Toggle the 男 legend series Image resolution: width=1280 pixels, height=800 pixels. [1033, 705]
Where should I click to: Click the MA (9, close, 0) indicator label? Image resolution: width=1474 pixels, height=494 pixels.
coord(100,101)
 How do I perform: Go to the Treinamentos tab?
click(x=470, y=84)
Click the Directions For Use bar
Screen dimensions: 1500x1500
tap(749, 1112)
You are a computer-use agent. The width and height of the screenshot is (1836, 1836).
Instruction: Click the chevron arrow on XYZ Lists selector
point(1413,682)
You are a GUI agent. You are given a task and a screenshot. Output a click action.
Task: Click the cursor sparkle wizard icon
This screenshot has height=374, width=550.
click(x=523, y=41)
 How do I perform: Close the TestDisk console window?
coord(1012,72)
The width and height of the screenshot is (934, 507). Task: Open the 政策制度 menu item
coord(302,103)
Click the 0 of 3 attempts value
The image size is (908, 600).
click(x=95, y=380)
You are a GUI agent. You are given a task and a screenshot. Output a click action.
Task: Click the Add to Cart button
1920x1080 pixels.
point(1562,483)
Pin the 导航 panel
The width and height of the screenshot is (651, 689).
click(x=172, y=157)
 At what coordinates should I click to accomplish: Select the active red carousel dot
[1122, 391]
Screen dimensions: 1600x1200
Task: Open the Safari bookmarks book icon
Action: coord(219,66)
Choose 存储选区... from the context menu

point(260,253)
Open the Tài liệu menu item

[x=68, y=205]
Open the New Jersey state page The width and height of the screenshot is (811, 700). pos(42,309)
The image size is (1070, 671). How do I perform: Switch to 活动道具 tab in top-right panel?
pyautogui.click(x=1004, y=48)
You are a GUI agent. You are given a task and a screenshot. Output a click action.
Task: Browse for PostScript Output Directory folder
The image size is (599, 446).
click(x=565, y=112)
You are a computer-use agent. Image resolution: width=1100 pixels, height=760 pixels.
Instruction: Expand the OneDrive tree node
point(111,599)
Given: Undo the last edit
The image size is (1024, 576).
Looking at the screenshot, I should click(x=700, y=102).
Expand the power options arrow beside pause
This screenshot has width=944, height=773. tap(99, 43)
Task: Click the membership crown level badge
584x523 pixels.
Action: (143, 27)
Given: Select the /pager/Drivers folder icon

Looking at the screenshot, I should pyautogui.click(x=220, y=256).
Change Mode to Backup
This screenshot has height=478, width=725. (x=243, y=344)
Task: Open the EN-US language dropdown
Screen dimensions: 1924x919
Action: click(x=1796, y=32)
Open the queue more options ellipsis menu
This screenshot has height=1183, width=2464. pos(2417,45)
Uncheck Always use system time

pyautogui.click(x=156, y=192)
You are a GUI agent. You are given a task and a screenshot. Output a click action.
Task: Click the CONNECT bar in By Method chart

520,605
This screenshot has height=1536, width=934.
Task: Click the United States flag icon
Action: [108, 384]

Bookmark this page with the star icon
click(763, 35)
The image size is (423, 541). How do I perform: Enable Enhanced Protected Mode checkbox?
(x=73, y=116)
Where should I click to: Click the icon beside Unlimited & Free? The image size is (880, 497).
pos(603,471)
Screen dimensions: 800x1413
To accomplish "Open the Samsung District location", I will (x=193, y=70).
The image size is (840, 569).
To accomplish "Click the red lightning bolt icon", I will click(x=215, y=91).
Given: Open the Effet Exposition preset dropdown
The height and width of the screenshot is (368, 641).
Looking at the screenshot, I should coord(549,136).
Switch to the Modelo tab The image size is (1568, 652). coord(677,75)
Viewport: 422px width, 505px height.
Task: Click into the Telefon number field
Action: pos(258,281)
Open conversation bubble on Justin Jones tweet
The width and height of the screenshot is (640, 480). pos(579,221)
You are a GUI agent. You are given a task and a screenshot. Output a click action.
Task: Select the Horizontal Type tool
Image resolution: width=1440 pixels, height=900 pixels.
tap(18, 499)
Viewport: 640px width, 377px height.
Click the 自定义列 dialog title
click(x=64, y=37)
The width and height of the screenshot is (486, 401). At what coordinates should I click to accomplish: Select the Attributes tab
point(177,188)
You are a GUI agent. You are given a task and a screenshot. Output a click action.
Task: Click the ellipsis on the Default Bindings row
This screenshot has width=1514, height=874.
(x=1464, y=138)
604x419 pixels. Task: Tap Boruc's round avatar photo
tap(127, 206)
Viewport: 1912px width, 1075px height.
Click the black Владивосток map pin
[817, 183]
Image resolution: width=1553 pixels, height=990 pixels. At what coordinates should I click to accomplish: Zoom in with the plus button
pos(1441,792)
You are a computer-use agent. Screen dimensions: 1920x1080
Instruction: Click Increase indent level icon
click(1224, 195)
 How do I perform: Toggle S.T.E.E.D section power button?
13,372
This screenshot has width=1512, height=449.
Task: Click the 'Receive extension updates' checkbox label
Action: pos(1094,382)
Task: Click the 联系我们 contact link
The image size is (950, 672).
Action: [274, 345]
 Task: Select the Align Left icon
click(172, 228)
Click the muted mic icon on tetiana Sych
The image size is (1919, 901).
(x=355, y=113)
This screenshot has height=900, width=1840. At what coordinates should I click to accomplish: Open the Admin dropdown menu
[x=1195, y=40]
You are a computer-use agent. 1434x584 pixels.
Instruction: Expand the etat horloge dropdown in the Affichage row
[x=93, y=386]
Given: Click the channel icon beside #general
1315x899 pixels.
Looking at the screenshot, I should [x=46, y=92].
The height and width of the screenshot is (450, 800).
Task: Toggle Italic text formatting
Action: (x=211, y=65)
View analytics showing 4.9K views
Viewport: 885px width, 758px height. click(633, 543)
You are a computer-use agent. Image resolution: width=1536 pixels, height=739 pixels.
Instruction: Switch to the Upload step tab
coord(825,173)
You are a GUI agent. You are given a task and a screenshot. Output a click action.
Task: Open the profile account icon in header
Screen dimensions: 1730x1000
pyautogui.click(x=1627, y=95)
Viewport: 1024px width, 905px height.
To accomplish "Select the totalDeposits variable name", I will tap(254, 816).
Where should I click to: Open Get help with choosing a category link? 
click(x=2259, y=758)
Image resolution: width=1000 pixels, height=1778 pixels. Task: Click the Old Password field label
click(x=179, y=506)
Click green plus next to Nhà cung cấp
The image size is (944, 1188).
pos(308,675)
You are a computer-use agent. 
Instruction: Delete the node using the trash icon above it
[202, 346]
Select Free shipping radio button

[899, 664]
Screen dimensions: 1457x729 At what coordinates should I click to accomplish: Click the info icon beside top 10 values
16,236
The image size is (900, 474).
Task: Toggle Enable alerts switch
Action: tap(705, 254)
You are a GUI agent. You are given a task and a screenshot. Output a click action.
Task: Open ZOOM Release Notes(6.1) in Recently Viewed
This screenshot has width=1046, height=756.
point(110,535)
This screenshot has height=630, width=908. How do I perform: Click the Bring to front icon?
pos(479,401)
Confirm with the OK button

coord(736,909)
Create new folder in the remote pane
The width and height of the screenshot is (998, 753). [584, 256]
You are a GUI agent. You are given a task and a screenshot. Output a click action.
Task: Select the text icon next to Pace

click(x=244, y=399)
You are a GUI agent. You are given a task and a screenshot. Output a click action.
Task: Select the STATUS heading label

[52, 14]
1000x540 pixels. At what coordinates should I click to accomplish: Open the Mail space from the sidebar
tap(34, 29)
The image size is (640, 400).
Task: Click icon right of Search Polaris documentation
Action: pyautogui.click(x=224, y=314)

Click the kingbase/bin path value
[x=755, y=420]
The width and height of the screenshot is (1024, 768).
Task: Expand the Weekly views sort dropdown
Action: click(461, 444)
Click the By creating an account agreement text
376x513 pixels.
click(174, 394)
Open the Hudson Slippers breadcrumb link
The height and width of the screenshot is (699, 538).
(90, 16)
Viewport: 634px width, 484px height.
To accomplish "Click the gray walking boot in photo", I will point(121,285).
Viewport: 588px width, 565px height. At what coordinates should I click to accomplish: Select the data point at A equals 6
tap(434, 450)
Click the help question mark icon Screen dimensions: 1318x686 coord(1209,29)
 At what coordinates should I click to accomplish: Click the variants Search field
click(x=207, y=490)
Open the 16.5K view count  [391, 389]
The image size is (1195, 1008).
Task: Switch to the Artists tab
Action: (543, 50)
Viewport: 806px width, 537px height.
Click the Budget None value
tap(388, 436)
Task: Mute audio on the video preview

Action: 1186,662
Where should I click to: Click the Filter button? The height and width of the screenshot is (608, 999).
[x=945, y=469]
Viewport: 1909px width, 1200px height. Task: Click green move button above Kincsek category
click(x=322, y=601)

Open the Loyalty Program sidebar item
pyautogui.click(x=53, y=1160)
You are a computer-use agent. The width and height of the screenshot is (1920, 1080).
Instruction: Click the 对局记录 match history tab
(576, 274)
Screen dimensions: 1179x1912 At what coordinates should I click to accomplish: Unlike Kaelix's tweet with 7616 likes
================
## [EXERCISE DETAILS]
Start with the line above that contains "Bookmark this page with the star icon" and stop after the line that contains "Given: Open the". Output those lines exactly, and only those.

## [EXERCISE RESULT]
Bookmark this page with the star icon
click(763, 35)
The image size is (423, 541). How do I perform: Enable Enhanced Protected Mode checkbox?
(x=73, y=116)
Where should I click to: Click the icon beside Unlimited & Free? The image size is (880, 497).
pos(603,471)
Screen dimensions: 800x1413
To accomplish "Open the Samsung District location", I will (x=193, y=70).
The image size is (840, 569).
To accomplish "Click the red lightning bolt icon", I will click(x=215, y=91).
Given: Open the Effet Exposition preset dropdown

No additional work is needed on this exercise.